Rejecting the government's argument that anonymity was required to protect the identity of donors to save them from possible harassment, a bench of CJI D Y Chandrachud and Justices Sanjiv Khanna, B R Gavai, J B Pardiwala and Manoj Misra ruled that voters could not be kept in the dark about huge donations to political parties when money played a significant role in elections.
The SC also ordered SBI to provide an up-to-date detailed account of all such electoral bond contributions since April 2019 to the Election Commission of India (ECI) and it further ordered that the ECI should upload all the data on its website by March 13.

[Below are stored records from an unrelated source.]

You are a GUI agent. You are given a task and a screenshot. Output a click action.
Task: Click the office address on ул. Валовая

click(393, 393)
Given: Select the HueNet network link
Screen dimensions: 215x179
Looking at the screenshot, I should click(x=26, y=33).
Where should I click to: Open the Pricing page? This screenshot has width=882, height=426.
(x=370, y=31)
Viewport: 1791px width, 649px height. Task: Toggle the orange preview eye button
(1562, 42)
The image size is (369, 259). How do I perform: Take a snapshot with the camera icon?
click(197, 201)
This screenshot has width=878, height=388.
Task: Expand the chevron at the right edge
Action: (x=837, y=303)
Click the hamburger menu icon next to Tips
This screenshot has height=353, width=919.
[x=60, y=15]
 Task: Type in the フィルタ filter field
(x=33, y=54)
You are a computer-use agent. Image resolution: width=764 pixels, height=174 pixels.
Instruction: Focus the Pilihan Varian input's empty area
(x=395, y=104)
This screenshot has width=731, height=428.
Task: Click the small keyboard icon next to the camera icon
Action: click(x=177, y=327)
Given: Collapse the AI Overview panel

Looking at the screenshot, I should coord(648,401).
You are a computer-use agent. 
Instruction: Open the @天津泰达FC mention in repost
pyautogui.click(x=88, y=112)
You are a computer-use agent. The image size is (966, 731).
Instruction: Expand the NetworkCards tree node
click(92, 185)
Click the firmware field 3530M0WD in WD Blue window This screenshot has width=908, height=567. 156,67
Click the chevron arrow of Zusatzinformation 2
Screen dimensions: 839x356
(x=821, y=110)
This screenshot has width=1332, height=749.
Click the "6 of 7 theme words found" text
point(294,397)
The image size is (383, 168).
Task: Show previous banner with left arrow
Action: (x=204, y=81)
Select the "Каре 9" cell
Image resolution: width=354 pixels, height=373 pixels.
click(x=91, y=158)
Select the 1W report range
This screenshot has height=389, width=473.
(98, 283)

The Electoral Bond scheme was introduced in the 2017 Finance Bill as a mode of funding for political parties with a aim to cleanse the political funding system in India and curb the influence of black money in politics. The bonds issued under this scheme, are bearer banking instruments similar role as banknotes, payable to the bearer free of interest and demand.
Since the bonds were bearer in nature, no ownership information is recorded, and the holder of the document is assumed to be its owner. The name and other details or information of the donor are not entered on the instrument, and thus, electoral bonds are anonymous.
The SC bench specified that secret corporate funding of political parties, potentially in exchange for favours, violated voters' right to information, harmed the integrity of free and fair elections, and corrupted democracy by undermining political equality and ruled that the amendments designed to protect anonymity and concealment were arbitrary.